Exercise directions »
The answer is all of the entries below, repeated exactly and free of pictures.

Stored data »
******

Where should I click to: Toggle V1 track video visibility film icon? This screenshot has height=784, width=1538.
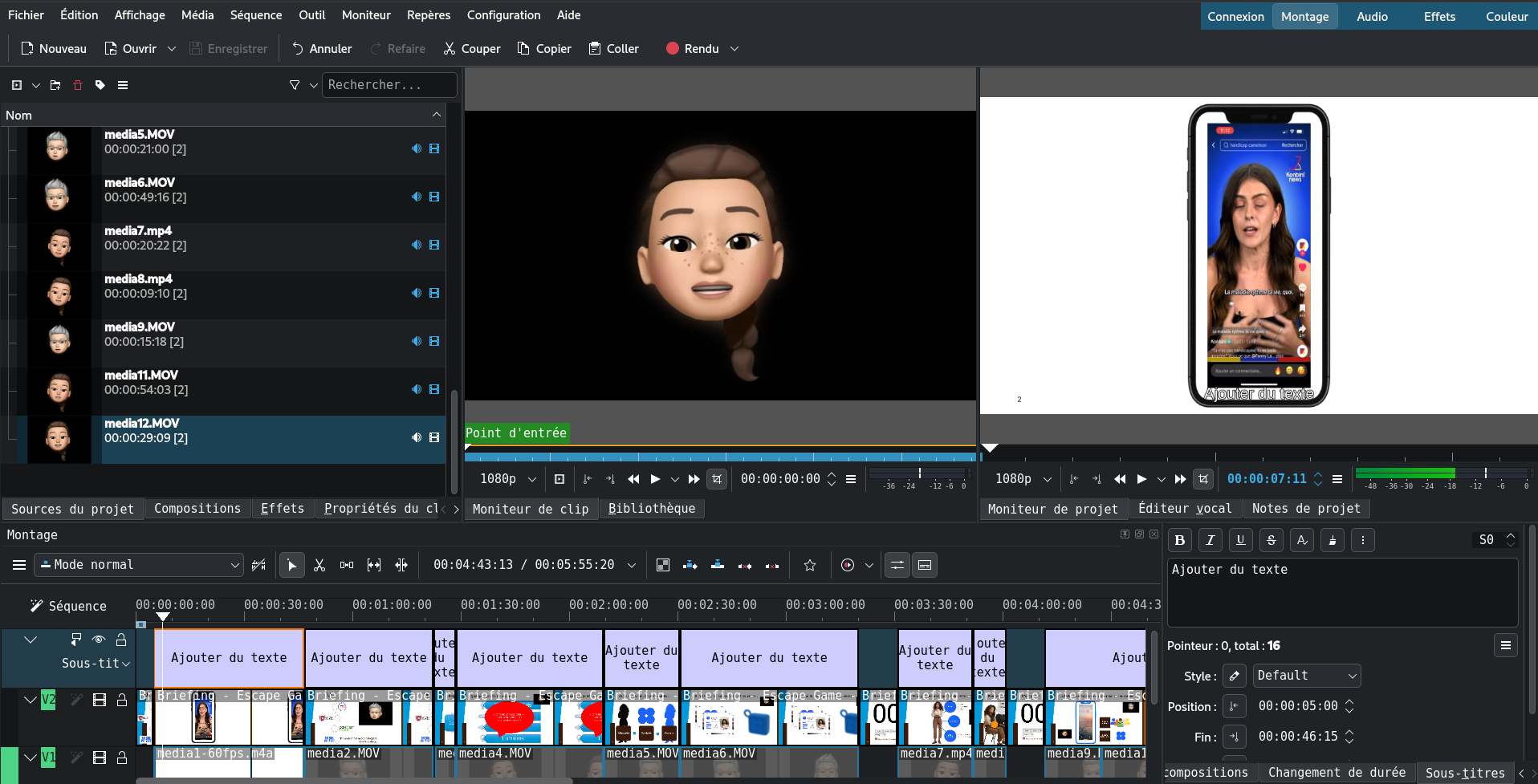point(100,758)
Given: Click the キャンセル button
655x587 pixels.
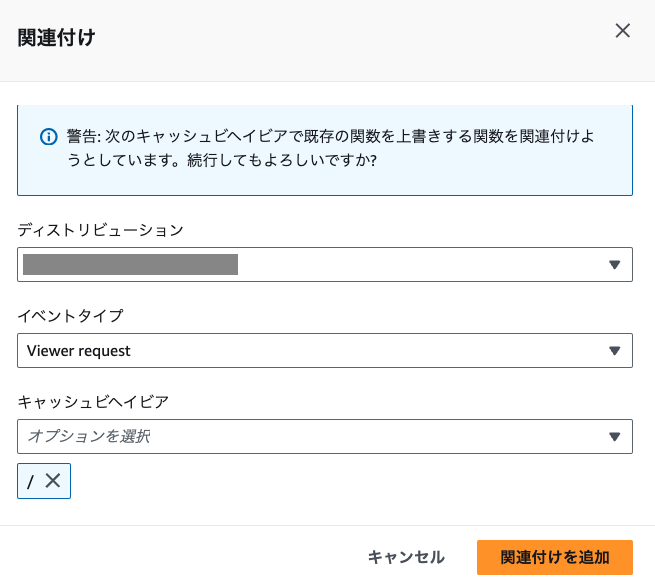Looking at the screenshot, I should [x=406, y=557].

******

The completed task »
Where should I click to: Toggle V1 track video visibility film icon? This screenshot has height=784, width=1538.
point(100,758)
Given: Click the キャンセル button
655x587 pixels.
Looking at the screenshot, I should [x=406, y=557].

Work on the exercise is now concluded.